Although some governments in the developed world shamefully
supported the white South African regime during the
apartheid years, there are few who would now try to
defend the overtly racist policies which contravened
the human rights of the large majority of non-white
South Africans for 40 years.
There were two main opposition groups
to the National Party whose members were imprisoned
on the Island: the African National Congress (ANC),
led by Nelson Mandela and Walter Sisulu, and the
Pan
African Congress (PAC) whose leader was Robert Sobukwe.
The ANC had originally been opposed to the use of
violence
to overthrow the apartheid government. But in March
1960 the PAC organised a protest about the Pass Laws.

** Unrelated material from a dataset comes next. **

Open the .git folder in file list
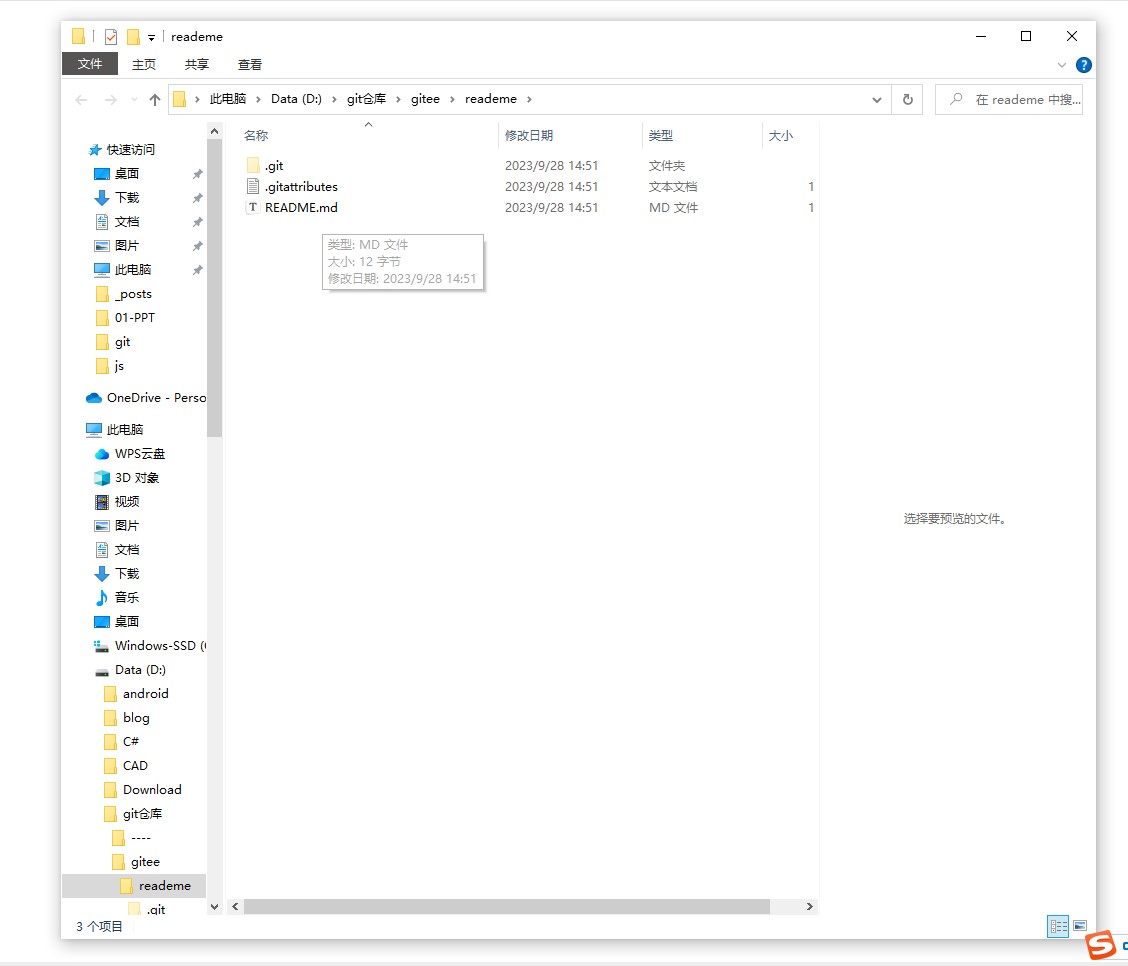 click(x=274, y=166)
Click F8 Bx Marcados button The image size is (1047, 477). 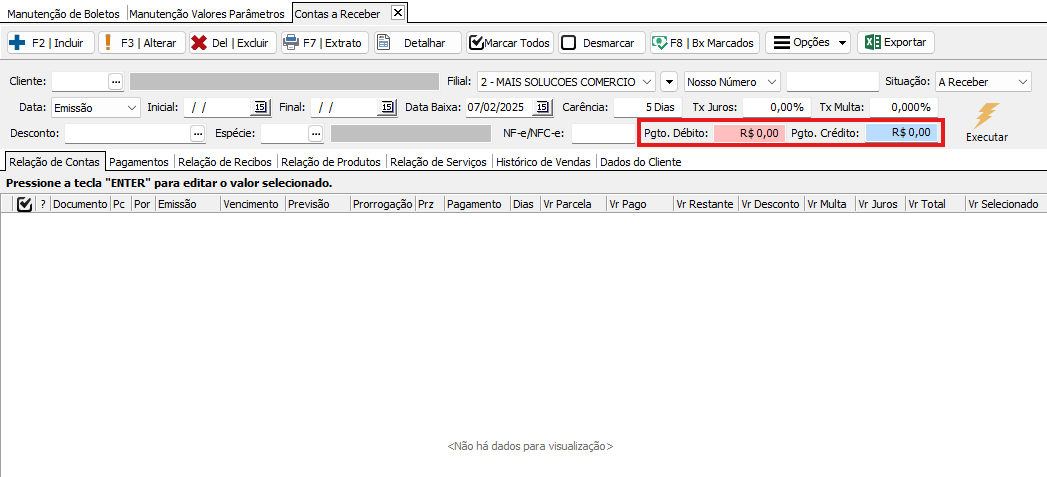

At Sharpeville, near Johannesburg, 67 black protesters
were shot dead and another 186 were injured. This
changed
Nelson Mandela’s view and the ANC decided that the
only way to meet white oppression was to mobilise a
black
liberation army. However the government raided the
secret headquarters of the ANC at a farmhouse in Rivonia
and
rounded up the ANC leadership. They were tried for
treason and on 11th June 1964 Nelson Mandela, Walter
Sisulu,
Govan Mbeki, Raymond Mhlaba, Elias Motsoaledi, Andrew
Mlangeni, Ahmed Kathrada and Dennis Goldberg were sentenced
to life imprisonment.

The play The Island is about
the prison experience of those members of the liberation
movement who were incarcerated on Robben Island. Some
of the events of the play draw directly on things which
actually happened. There was, for example, a production
of the Greek play Antigone. Nelson Mandela played
the part of King Creon, and according to his biographer,
Mandela:
"…saw Creon as
a leader who was originally wise and patriotic but
who showed himself
merciless and inflexible in refusing to let Antigone
bury her dead brother, while Antigone was a freedom
fighter who defied the law on the grounds that it
was
unjust."
Mandela: The Authorised Biography,
Anthony Sampson 1999
Because of the clear links to the
South African situation, the play Antigone had
an obvious appeal to the freedom fighters of the ANC,
(though there may well have been some, like the character
Winston in the play, who were less than enthusiastic
performers!)
Other events in the play are dramatisations
of the conditions under which Robben Island inmates
lived. Remorseless and soul-destroying hard work and
inhuman treatment by warders were the norm on the Island
in the early days. In his prison memoir, Island in
Chains, Indres Naidoo, who spent ten years on Robben
Island, describes a typical incident:
"An enormous grass
roller, the biggest I had ever seen, stood on a piece
of soft
sandy land. It was solid metal, about seven feet high,
weighing a couple of tons, with an axle bar and handle
so heavy that even two people could not lift it.
In
addition, there were long chains attached to each side,
and a place for people to push from the back; it
was
much, much bigger than a steam roller and about fifty
of us were ordered to set it in motion.
We were the unfortunate ones who
had been pulled out at random for work that day on the
dreaded landbou (agricultural) span by
Piet Kleynhans: one of the three Kleynhans brothers
who were all warders on the Island. Tall and thin,
powerfully
built, clean shaven and with crew-cut hair, he placed
himself on top of the crossbar of the axle with a long
leather whip in his hand and, even before we started
pulling and heaving, we had the picture of a slave
master
driving his slaves to work…..
We went round and round
in a large circle, round and round and round, from
about seven
o’clock that morning, heaving and straining, a continual
agony, never once pausing, not even for a moment. Occasionally
a prisoner would break away from the roller to have
a quick drink of water or to urinate, but the roller
never stopped….
At one stage in the morning, one
of the prisoners on the axle, John Malambo, was pulled
out of the group and accused by Kleynhans of being a
hardebek kaffir (hard-mouthed kaffir). Apparently
he had protested against the work and Kleynhans called
out two common law prisoners doing light work nearby
to dig a hole slightly away from where we were pulling
the roller – prisoners would soon learn who was baas here….
Kleynhans got off the
roller and was standing on the spot supervising the
digging, and
we continued heaving the roller round and round without
him, until after a while we noticed the digging had
stopped. Then we heard Kleynhans order Malambo to
get
into the hole and, later, as we made the next circuit,
we saw Malambo’s head jutting out of the ground. Two
prisoners were shovelling sand around his shoulders
into the hole and, by the time we got back, all we could
see was Malambo’s head sticking out at ground level.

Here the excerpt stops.